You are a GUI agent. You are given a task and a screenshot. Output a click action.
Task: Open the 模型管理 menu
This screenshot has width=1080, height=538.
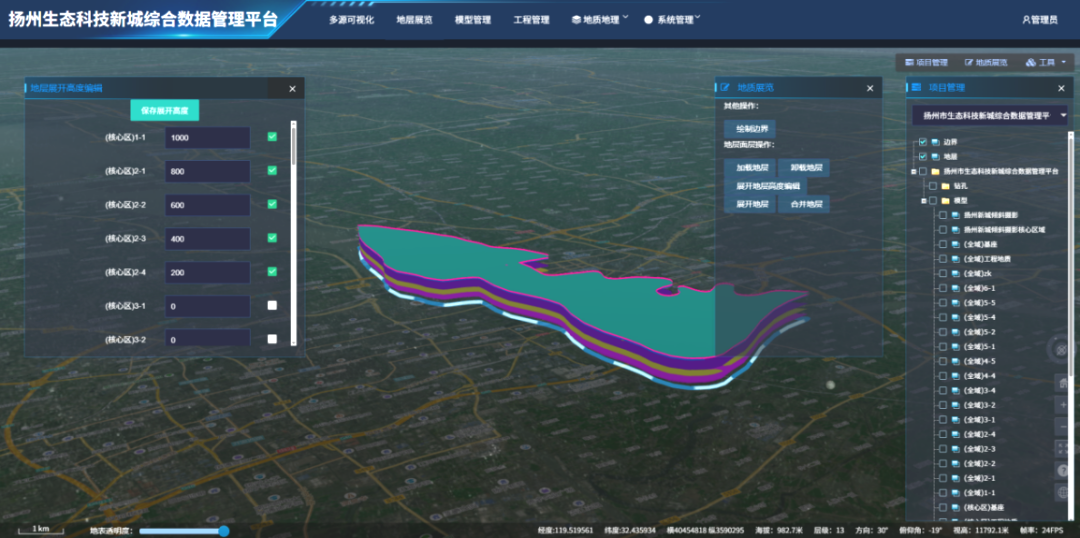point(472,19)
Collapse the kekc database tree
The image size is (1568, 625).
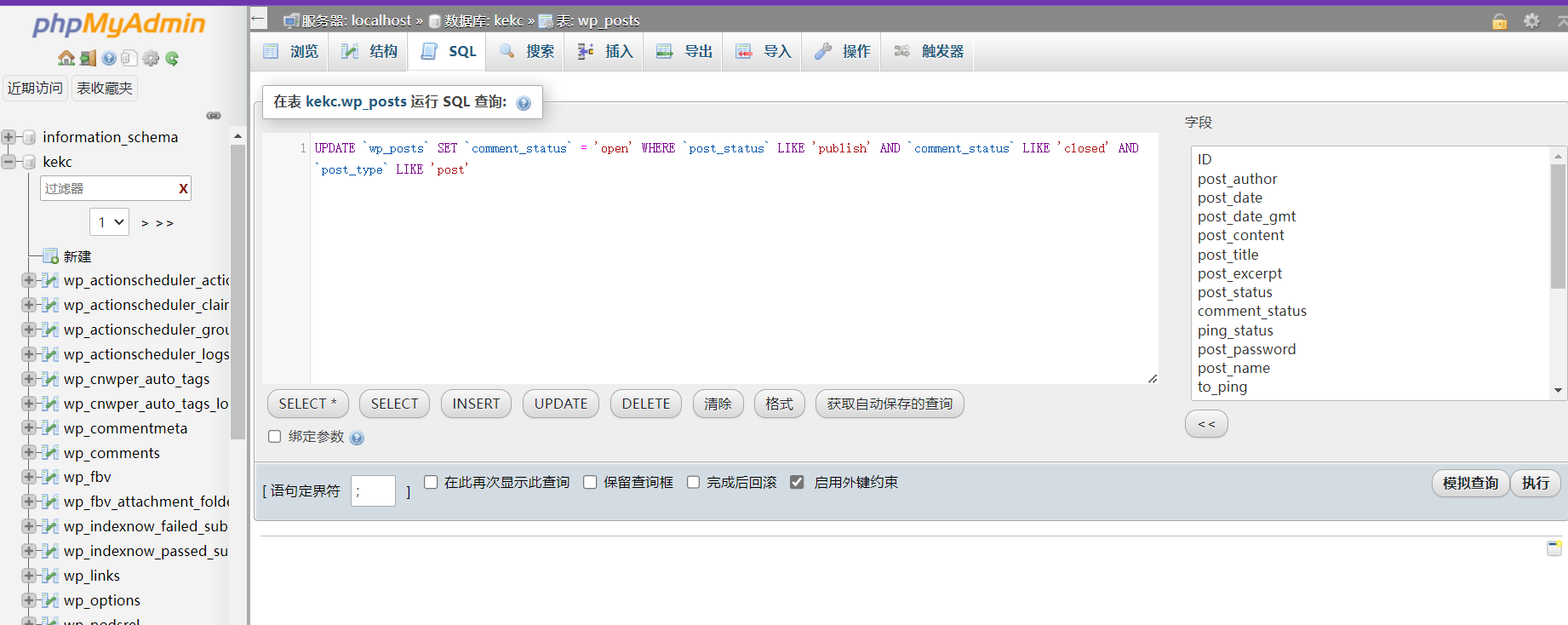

--

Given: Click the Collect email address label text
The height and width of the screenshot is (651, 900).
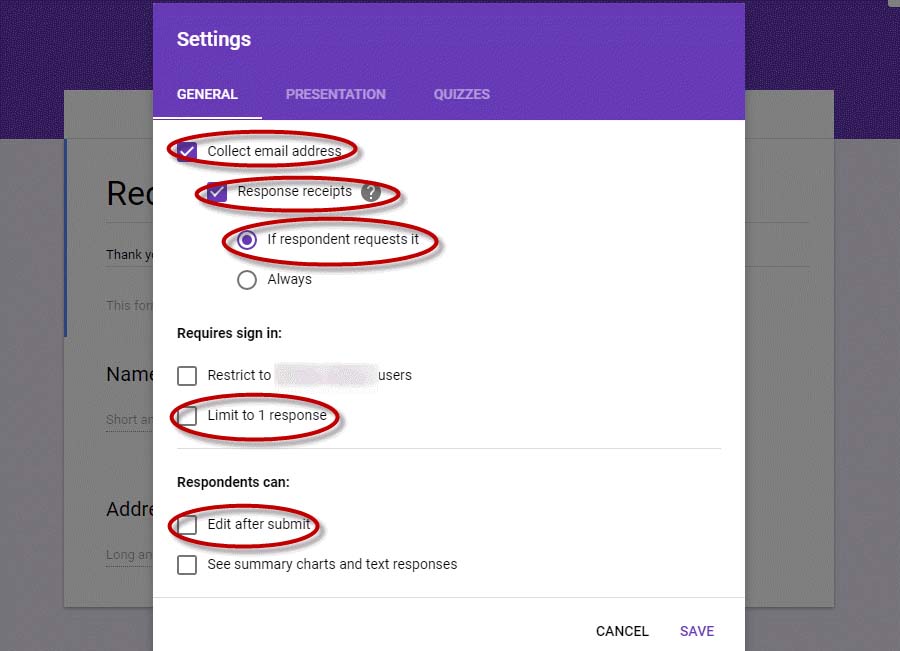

• _Activity_
For this exercise, output exactly the lines above from the line with "Collapse the kekc database tree" to the line with "The image size is (1568, 625).", counting both, and leave out the rest.

• _Your solution_
Collapse the kekc database tree
The image size is (1568, 625).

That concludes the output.